SEOUL, Aug. 31 (Korea Bizwire) – “Labor costs in Korea are rising rapidly. For example, Indian assembly plants can produce cars at half the cost of those in Korea. The so-called ‘ordinary wage’ issue will affect all Korean industries – not just the automobile industry.”
Last May, Sergio Rocha, president and CEO of GM Korea, a local unit of General Motors, warned about rising wages in the Korean automotive industry. Recently, wage hikes have once again become the talk of town. This time it was Lee Ki-kwon, minister of Employment and Labor, who broached the topic.
“The average annual salary at Hyundai and Kia Motors is between 94 million won and 97 million won (US$79,470 and US$82,000). Compared to the gross national income per capita, their salary is 3.3 times higher, while that of Toyota is only 1.7 times higher,” Minister Lee said.
Lee pointed out that such high wages and low productivity hold back the competitiveness of Korean automakers.
According to a statement from the Korea Automobile Manufacturers Association (KAMA) on August 30, the average annual salary of the five automakers in Korea reached 92.34 million won (US$78,000) last year, slightly higher than German rival Volkswagen’s 90.62 million won.
In addition, wages are higher than those of Toyota, where workers made an average of 83.51 million won (8.56 million yen), estimated based on its business report. However, industry officials expect that total wages at Toyota could be higher as its business report does not include incentives.
However, the sales per worker for Korea’s five automakers stands at 747 million won, which is far less than that of Toyota (1,594 million won) and Volkswagen (857 million won).

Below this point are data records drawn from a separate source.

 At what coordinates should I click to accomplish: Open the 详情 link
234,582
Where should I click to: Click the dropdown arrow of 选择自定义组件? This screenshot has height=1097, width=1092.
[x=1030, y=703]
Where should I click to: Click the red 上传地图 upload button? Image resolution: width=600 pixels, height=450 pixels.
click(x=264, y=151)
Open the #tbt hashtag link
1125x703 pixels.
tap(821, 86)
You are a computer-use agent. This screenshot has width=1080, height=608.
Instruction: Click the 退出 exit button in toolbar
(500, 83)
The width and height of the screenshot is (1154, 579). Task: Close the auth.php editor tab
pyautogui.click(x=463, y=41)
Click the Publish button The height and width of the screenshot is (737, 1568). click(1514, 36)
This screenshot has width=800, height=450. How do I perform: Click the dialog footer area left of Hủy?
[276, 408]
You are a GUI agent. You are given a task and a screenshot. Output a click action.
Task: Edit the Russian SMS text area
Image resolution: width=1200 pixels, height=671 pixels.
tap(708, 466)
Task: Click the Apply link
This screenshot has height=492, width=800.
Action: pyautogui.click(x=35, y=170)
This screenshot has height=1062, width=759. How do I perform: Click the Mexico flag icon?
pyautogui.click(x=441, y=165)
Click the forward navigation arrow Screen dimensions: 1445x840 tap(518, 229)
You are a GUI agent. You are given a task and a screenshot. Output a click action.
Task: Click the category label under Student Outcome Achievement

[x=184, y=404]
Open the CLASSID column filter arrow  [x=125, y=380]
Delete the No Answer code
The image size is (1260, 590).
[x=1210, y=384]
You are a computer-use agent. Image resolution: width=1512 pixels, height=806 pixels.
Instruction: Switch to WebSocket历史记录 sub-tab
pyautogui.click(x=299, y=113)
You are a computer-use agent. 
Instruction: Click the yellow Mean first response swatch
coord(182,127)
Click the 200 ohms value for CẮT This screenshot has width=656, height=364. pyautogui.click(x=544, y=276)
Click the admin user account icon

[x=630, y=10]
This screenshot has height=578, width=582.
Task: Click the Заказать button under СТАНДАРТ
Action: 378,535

The average ratio of wages to sales at Korean automakers was 12.4 percent as of 2014, which is also higher than that of Volkswagen (10.6%) and Toyota (7.8%).
When we put these statistics together, it easy to conclude that Korean automakers offer similar or higher wages to its workers compared to foreign automakers, even though they produce less value-added products.
From 2007 to 2014, the labor costs of local automakers including wages and other benefits increased 6.6 percent annually. In comparison, labor costs in other countries including Germany, the United States, Japan and France stood at -0.4 percent, 0.1 percent, -6.6 percent and -4.1 percent respectively.
Exports of Korean-made vehicles decreased five months in a row this year before recovering in June. However, they fell again in July due to the devaluation of the yen and the Euro, which weakened the price competitiveness of Korean vehicles.
An official at KAMA said, “The falling flexibility of wages and employment could cause weakening competitiveness, which will diminish domestic production and employment. Korean automakers need to raise their flexibility by adjusting production volume according to changes in the market, and change their wage systems to performance-based systems.”